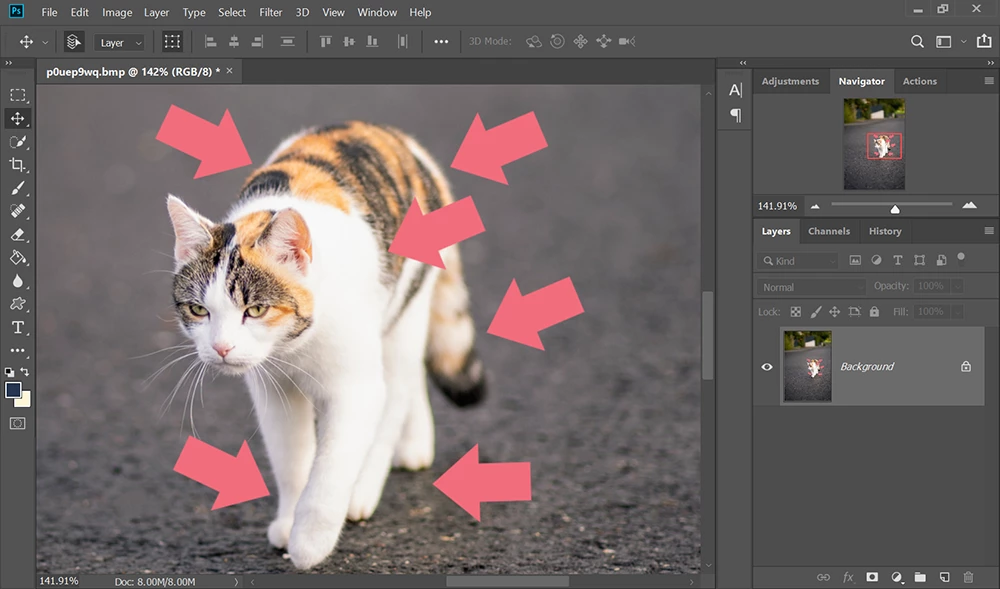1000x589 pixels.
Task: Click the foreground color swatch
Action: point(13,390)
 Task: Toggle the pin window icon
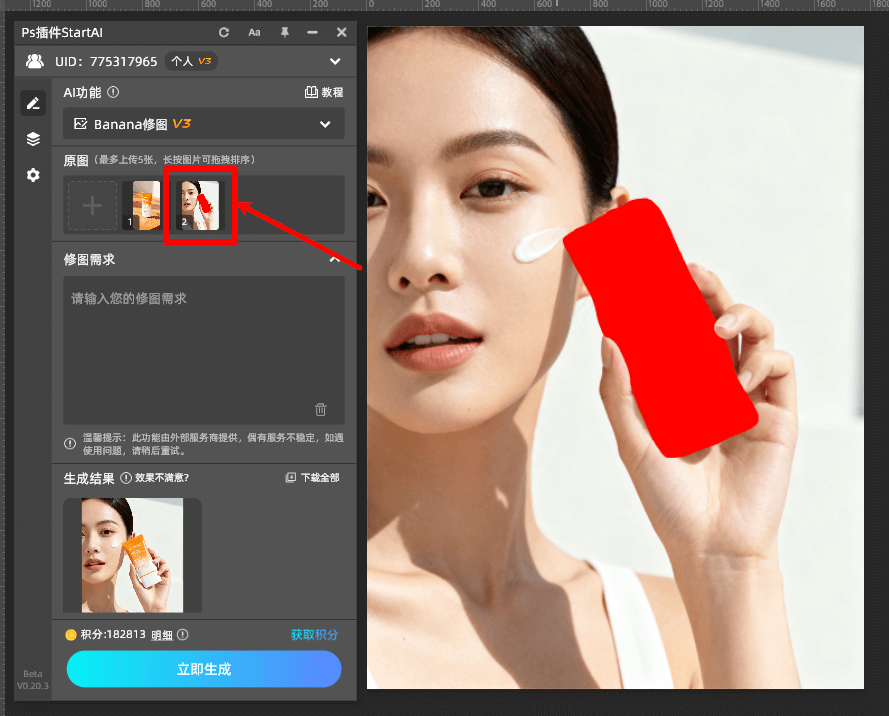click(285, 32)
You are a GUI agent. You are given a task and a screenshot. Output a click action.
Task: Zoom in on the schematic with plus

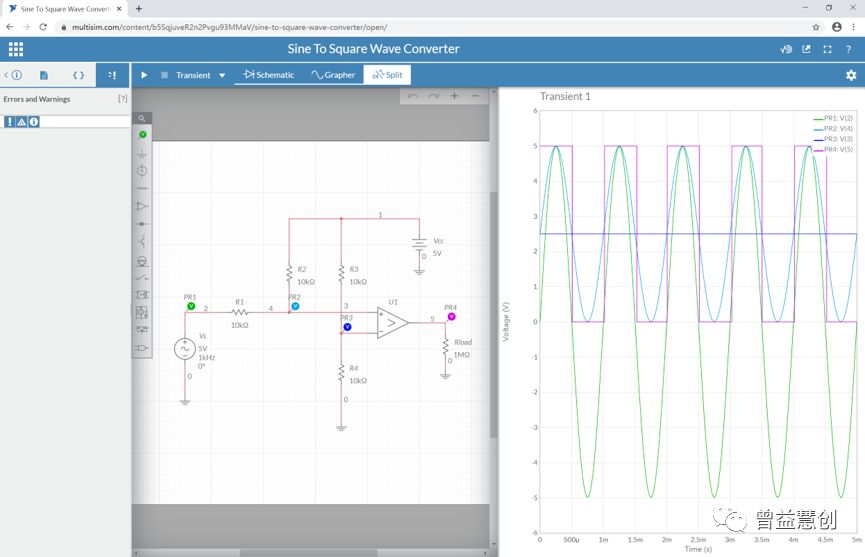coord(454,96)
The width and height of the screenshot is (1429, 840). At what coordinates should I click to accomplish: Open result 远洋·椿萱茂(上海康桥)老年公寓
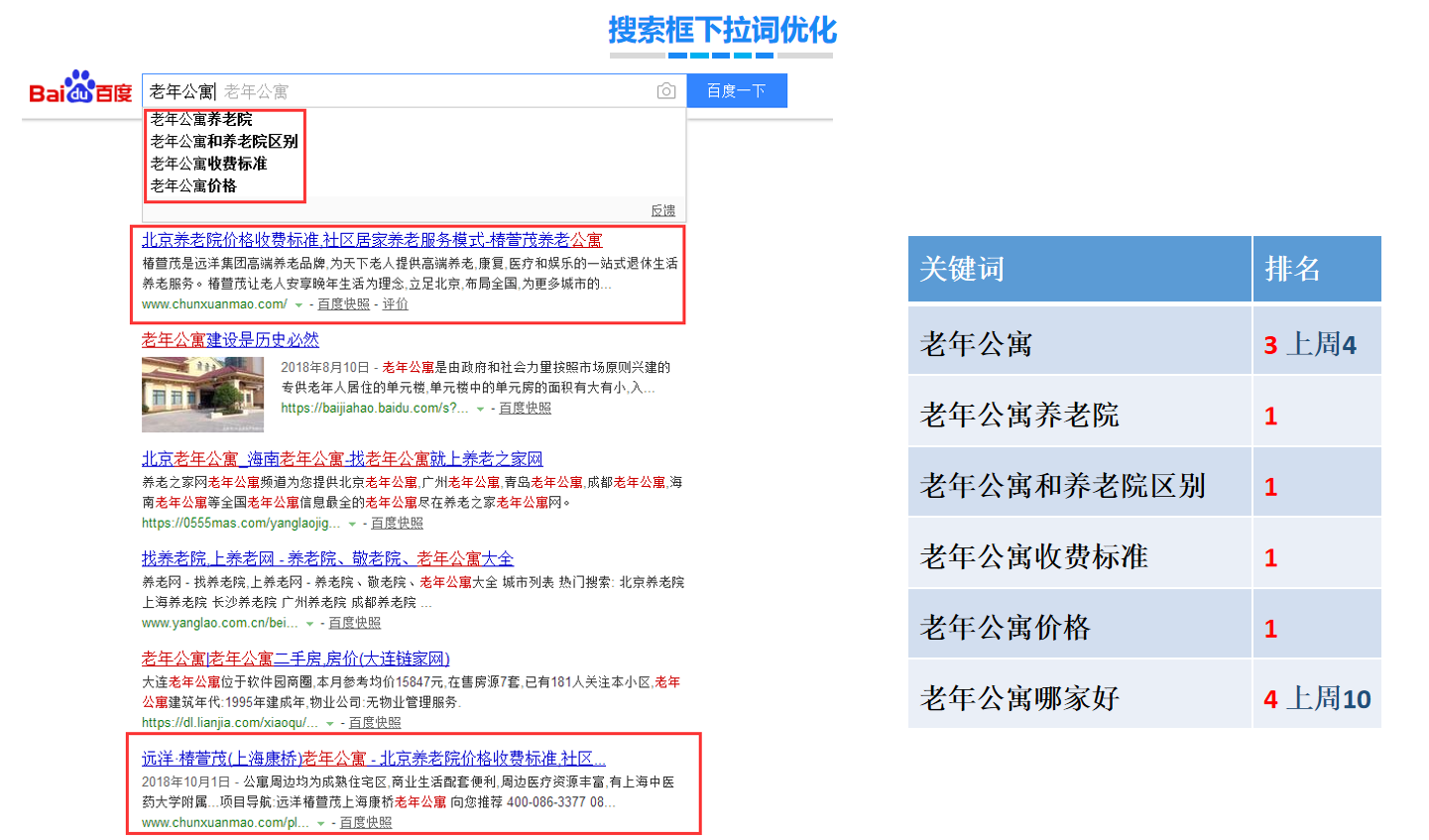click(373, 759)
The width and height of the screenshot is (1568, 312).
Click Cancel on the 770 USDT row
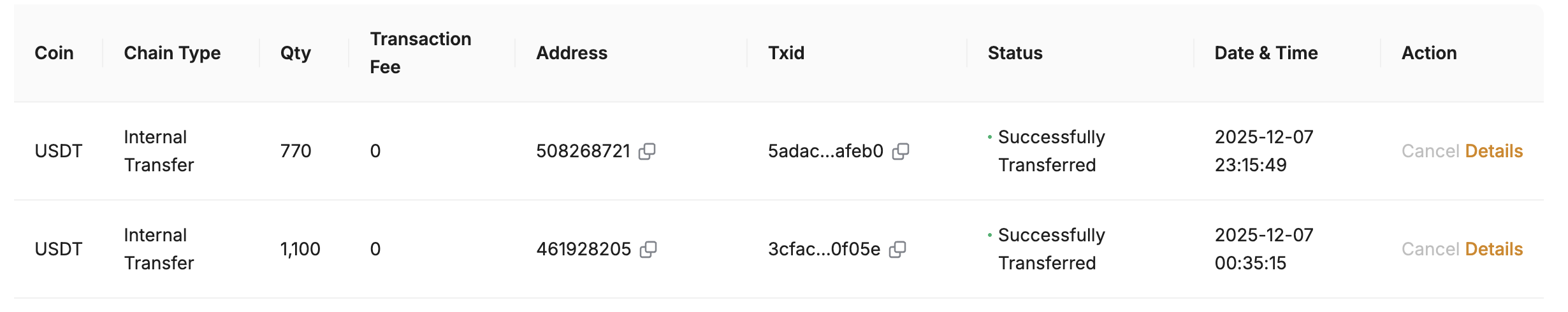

- - - - - - -

■ Task to carry out ■
Above are some entries; copy exactly the lines from the line with "Task: Toggle the pin window icon" through the line with "The width and height of the screenshot is (1568, 312).", both included, but none of the pictures.

■ Answer to this task ■
 Task: Toggle the pin window icon
click(285, 32)
You are a GUI agent. You are given a task and a screenshot. Output a click action.
Task: Zoom in on the schematic with plus

coord(454,96)
The width and height of the screenshot is (1429, 840). At what coordinates should I click to accomplish: Open result 远洋·椿萱茂(上海康桥)老年公寓
click(373, 759)
The width and height of the screenshot is (1568, 312).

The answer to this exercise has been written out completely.